[Task directions]
Among the entries that follow, locate the line with "Select the 'likes, followers, and" and the line with "Task: Click the Узел редуцирования button". Output those lines and all lines in between, exactly, minus the pictures.

[Material shown]
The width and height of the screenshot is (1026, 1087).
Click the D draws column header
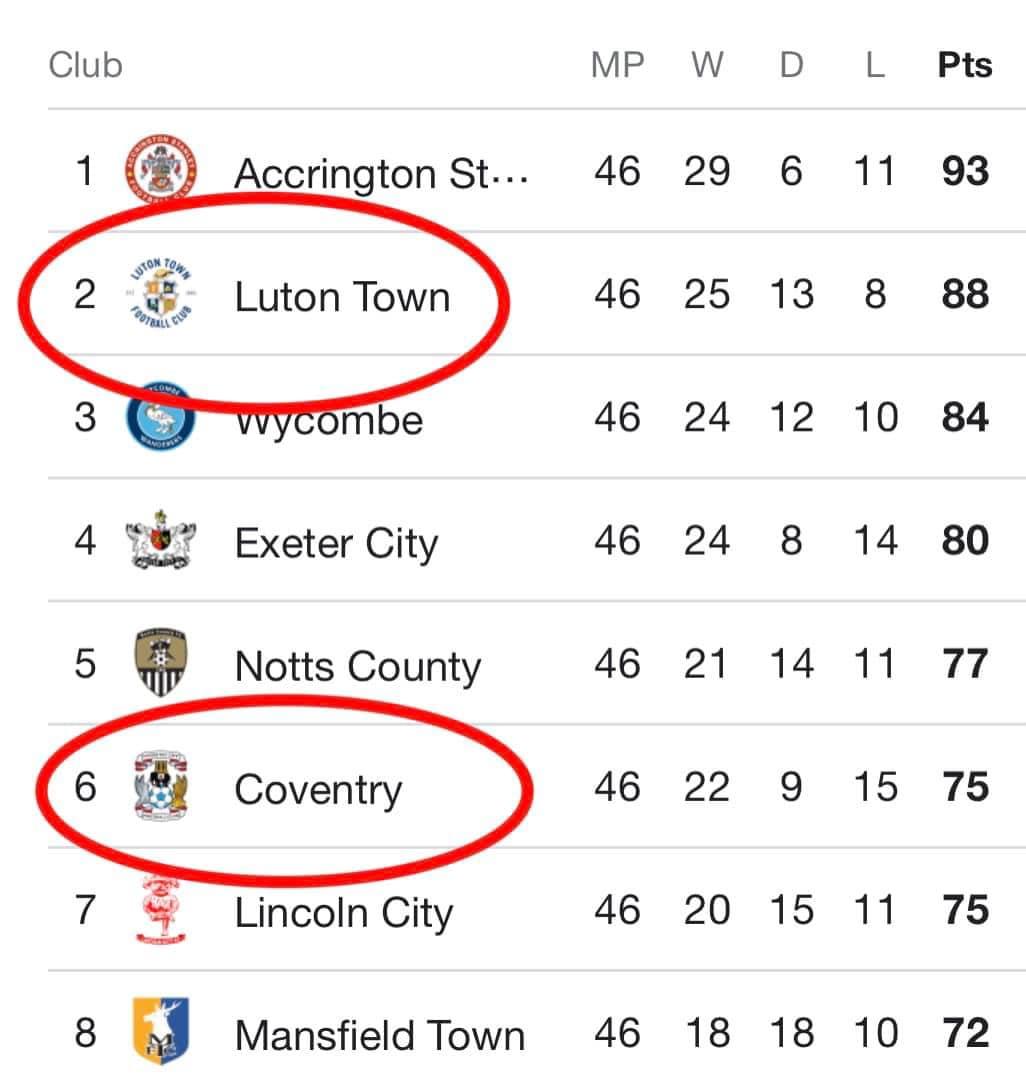pos(791,66)
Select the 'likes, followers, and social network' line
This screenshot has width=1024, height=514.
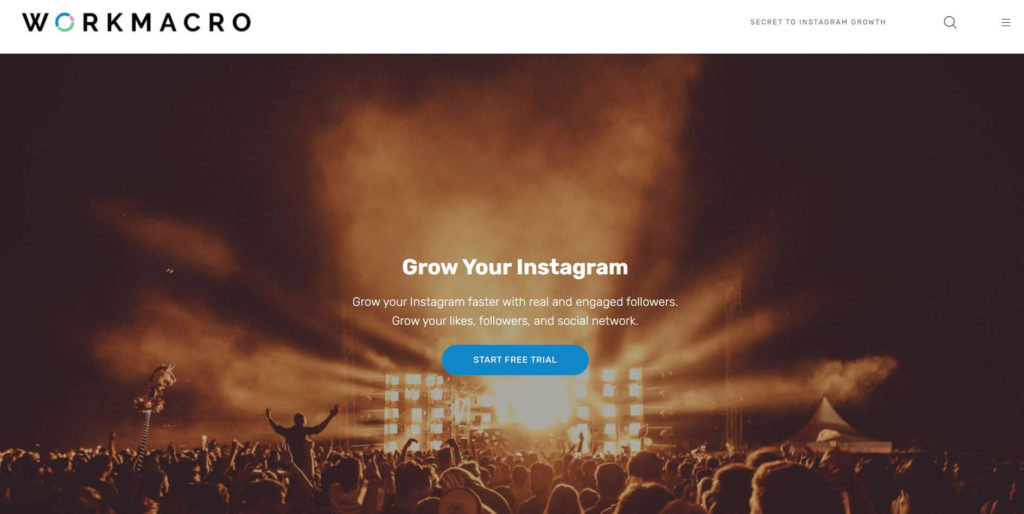pyautogui.click(x=515, y=321)
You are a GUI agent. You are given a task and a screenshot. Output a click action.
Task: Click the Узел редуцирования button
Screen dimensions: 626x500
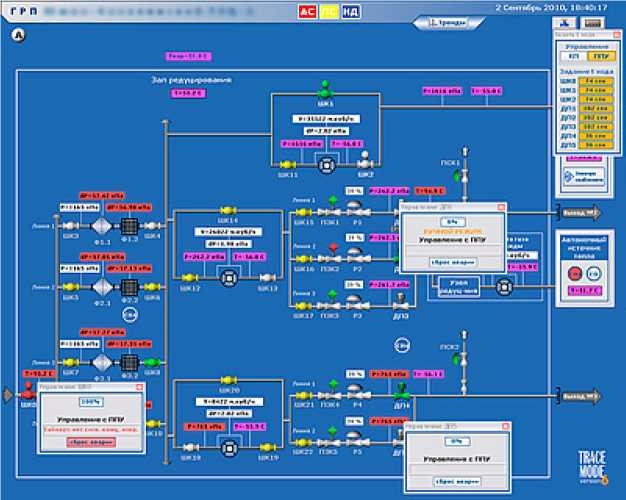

[Reply]
Select the 'likes, followers, and social network' line
This screenshot has width=1024, height=514.
pyautogui.click(x=515, y=321)
You are a GUI agent. You are given a task and a screenshot. Output a click action.
Task: Click the Узел редуцирования button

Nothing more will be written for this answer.